** TASK STATEMENT **
Please swap "Artists" for "Playlists" in the lines from the one containing "Where should I click to: Click the Kategorien" through the end of the material, changing nothing else, and give back only those lines without the pictures.

** MATERIAL FOR THIS TASK **

-- START --

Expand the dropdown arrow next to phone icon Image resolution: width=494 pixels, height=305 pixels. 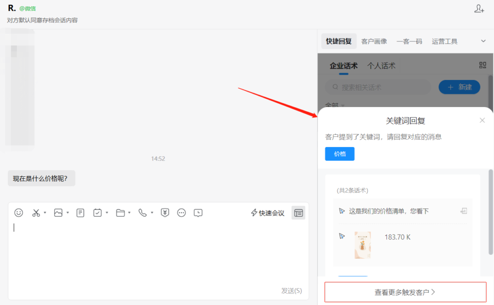pyautogui.click(x=152, y=212)
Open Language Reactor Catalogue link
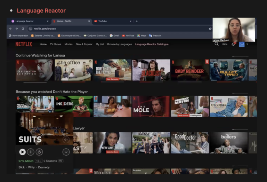 coord(152,45)
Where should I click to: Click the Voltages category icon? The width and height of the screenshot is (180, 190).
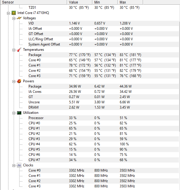coord(19,18)
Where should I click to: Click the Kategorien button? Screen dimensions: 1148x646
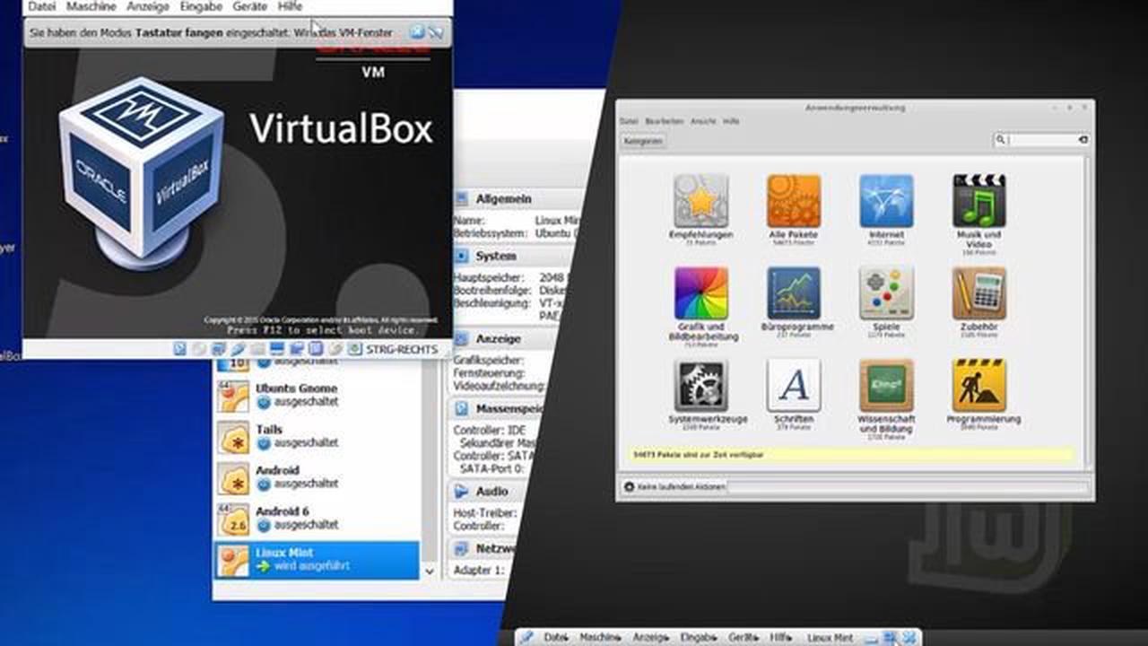click(x=642, y=140)
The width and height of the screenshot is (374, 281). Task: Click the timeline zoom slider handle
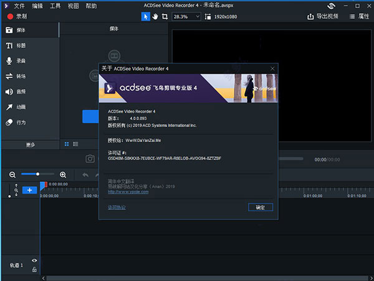pos(38,174)
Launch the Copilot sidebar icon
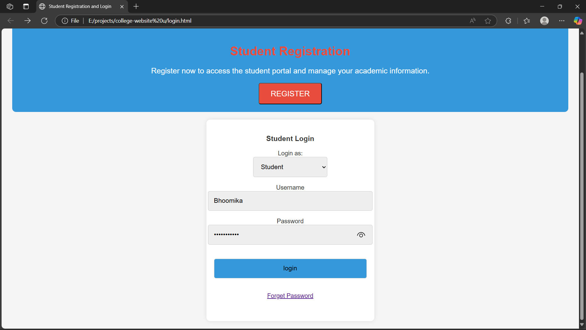The image size is (586, 330). (577, 21)
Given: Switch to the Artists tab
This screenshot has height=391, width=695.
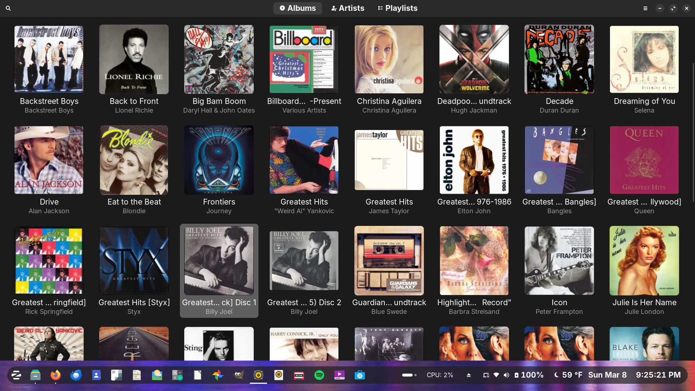Looking at the screenshot, I should pyautogui.click(x=348, y=8).
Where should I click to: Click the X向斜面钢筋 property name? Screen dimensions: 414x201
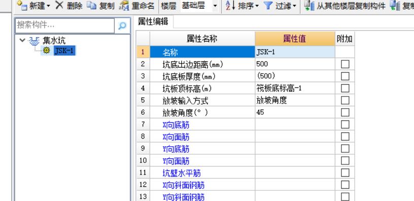click(184, 185)
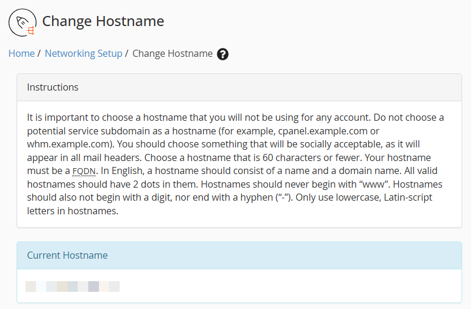The height and width of the screenshot is (309, 471).
Task: Open the Networking Setup breadcrumb link
Action: pyautogui.click(x=84, y=53)
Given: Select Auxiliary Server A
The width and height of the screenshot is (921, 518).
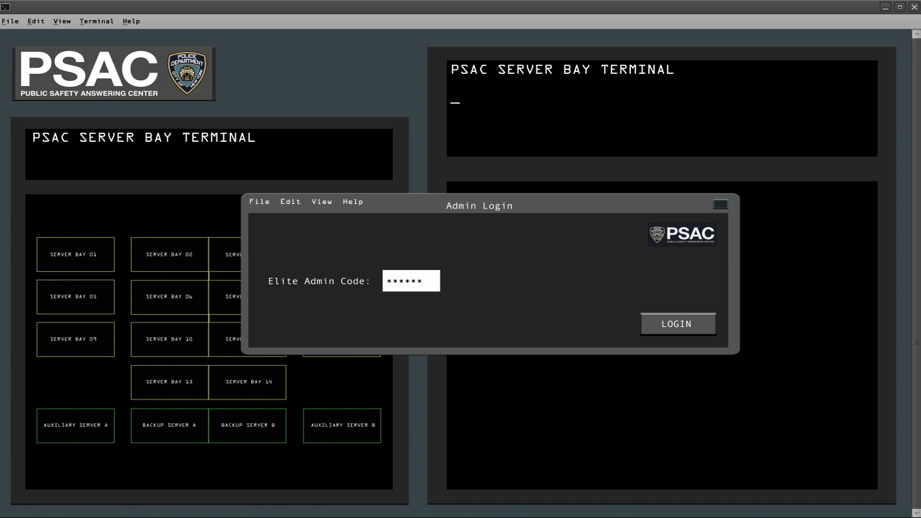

-- END --

** EXPECTED ANSWER **
Where should I click to: Click the Kategorien button? Screen dimensions: 1148x646
click(x=642, y=140)
The width and height of the screenshot is (374, 281). Task: Click the timeline zoom slider handle
pos(38,174)
Launch the Copilot sidebar icon
The image size is (586, 330). (577, 21)
Given: Switch to the Playlists tab
This screenshot has height=391, width=695.
Looking at the screenshot, I should pyautogui.click(x=348, y=8).
Where should I click to: Click the X向斜面钢筋 property name? Screen dimensions: 414x201
click(184, 185)
The height and width of the screenshot is (309, 471).
Task: Open the Networking Setup breadcrumb link
Action: pyautogui.click(x=84, y=53)
Given: Select Auxiliary Server A
The width and height of the screenshot is (921, 518).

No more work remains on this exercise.